Arrange the entries on where items appear as a JSON list of strings, with one string for each line and blank lines left out.

** start GIVEN RECORDS **

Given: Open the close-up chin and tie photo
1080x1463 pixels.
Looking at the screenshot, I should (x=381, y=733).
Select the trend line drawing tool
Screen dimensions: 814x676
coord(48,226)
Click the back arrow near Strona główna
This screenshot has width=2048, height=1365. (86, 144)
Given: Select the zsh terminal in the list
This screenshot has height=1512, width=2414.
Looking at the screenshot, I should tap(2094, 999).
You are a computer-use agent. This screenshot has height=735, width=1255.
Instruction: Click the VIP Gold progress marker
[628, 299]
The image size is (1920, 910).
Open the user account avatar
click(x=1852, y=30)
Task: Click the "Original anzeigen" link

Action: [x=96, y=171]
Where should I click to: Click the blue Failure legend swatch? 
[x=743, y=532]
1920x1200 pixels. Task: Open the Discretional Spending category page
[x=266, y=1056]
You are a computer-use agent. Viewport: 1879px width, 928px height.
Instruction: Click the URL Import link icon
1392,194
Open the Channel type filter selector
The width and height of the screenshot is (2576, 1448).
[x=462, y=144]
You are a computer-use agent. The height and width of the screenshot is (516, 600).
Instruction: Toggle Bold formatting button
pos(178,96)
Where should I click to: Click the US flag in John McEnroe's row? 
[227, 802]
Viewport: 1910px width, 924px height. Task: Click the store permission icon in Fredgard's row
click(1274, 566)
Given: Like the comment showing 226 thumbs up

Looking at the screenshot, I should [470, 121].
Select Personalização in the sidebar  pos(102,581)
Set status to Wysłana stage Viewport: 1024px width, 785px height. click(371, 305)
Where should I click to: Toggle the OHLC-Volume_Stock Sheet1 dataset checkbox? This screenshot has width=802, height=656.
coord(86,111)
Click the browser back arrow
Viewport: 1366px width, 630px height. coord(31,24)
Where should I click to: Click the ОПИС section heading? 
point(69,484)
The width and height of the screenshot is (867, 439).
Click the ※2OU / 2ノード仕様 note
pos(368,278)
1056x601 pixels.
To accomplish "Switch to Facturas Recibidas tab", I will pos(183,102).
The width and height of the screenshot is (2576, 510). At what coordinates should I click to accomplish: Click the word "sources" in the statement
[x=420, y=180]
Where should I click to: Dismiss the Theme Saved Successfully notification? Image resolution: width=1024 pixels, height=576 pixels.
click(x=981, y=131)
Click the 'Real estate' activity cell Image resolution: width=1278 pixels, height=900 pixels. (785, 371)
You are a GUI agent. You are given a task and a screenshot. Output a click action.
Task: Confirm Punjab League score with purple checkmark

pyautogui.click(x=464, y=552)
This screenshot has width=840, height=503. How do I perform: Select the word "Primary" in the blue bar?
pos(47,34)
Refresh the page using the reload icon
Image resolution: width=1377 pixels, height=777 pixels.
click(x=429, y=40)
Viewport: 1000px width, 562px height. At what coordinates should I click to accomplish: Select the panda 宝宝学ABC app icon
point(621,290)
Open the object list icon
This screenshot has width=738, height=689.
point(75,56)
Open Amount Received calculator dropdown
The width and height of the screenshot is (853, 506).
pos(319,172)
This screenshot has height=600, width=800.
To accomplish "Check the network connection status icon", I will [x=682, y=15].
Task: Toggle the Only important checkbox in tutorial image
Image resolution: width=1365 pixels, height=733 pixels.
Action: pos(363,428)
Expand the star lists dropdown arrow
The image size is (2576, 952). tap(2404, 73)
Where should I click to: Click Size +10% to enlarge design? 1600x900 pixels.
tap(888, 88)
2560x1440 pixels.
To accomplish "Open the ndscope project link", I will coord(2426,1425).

** end GIVEN RECORDS **

*ANSWER TO THE PROBLEM*:
[
  "Given: Open the close-up chin and tie photo",
  "1080x1463 pixels.",
  "Looking at the screenshot, I should (x=381, y=733).",
  "Select the trend line drawing tool",
  "Screen dimensions: 814x676",
  "coord(48,226)",
  "Click the back arrow near Strona główna",
  "This screenshot has width=2048, height=1365. (86, 144)",
  "Given: Select the zsh terminal in the list",
  "This screenshot has height=1512, width=2414.",
  "Looking at the screenshot, I should tap(2094, 999).",
  "You are a computer-use agent. This screenshot has height=735, width=1255.",
  "Instruction: Click the VIP Gold progress marker",
  "[628, 299]",
  "The image size is (1920, 910).",
  "Open the user account avatar",
  "click(x=1852, y=30)",
  "Task: Click the \"Original anzeigen\" link",
  "Action: [x=96, y=171]",
  "Where should I click to: Click the blue Failure legend swatch? ",
  "[x=743, y=532]",
  "1920x1200 pixels. Task: Open the Discretional Spending category page",
  "[x=266, y=1056]",
  "You are a computer-use agent. Viewport: 1879px width, 928px height.",
  "Instruction: Click the URL Import link icon",
  "1392,194",
  "Open the Channel type filter selector",
  "The width and height of the screenshot is (2576, 1448).",
  "[x=462, y=144]",
  "You are a computer-use agent. The height and width of the screenshot is (516, 600).",
  "Instruction: Toggle Bold formatting button",
  "pos(178,96)",
  "Where should I click to: Click the US flag in John McEnroe's row? ",
  "[227, 802]",
  "Viewport: 1910px width, 924px height. Task: Click the store permission icon in Fredgard's row",
  "click(1274, 566)",
  "Given: Like the comment showing 226 thumbs up",
  "Looking at the screenshot, I should [470, 121].",
  "Select Personalização in the sidebar  pos(102,581)",
  "Set status to Wysłana stage Viewport: 1024px width, 785px height. click(371, 305)",
  "Where should I click to: Toggle the OHLC-Volume_Stock Sheet1 dataset checkbox? This screenshot has width=802, height=656.",
  "coord(86,111)",
  "Click the browser back arrow",
  "Viewport: 1366px width, 630px height. coord(31,24)",
  "Where should I click to: Click the ОПИС section heading? ",
  "point(69,484)",
  "The width and height of the screenshot is (867, 439).",
  "Click the ※2OU / 2ノード仕様 note",
  "pos(368,278)",
  "1056x601 pixels.",
  "To accomplish \"Switch to Facturas Recibidas tab\", I will pos(183,102).",
  "The width and height of the screenshot is (2576, 510). At what coordinates should I click to accomplish: Click the word \"sources\" in the statement",
  "[x=420, y=180]",
  "Where should I click to: Dismiss the Theme Saved Successfully notification? Image resolution: width=1024 pixels, height=576 pixels.",
  "click(x=981, y=131)",
  "Click the 'Real estate' activity cell Image resolution: width=1278 pixels, height=900 pixels. (785, 371)",
  "You are a GUI agent. You are given a task and a screenshot. Output a click action.",
  "Task: Confirm Punjab League score with purple checkmark",
  "pyautogui.click(x=464, y=552)",
  "This screenshot has width=840, height=503. How do I perform: Select the word \"Primary\" in the blue bar?",
  "pos(47,34)",
  "Refresh the page using the reload icon",
  "Image resolution: width=1377 pixels, height=777 pixels.",
  "click(x=429, y=40)",
  "Viewport: 1000px width, 562px height. At what coordinates should I click to accomplish: Select the panda 宝宝学ABC app icon",
  "point(621,290)",
  "Open the object list icon",
  "This screenshot has width=738, height=689.",
  "point(75,56)",
  "Open Amount Received calculator dropdown",
  "The width and height of the screenshot is (853, 506).",
  "pos(319,172)",
  "This screenshot has height=600, width=800.",
  "To accomplish \"Check the network connection status icon\", I will [x=682, y=15].",
  "Task: Toggle the Only important checkbox in tutorial image",
  "Image resolution: width=1365 pixels, height=733 pixels.",
  "Action: pos(363,428)",
  "Expand the star lists dropdown arrow",
  "The image size is (2576, 952). tap(2404, 73)",
  "Where should I click to: Click Size +10% to enlarge design? 1600x900 pixels.",
  "tap(888, 88)",
  "2560x1440 pixels.",
  "To accomplish \"Open the ndscope project link\", I will coord(2426,1425)."
]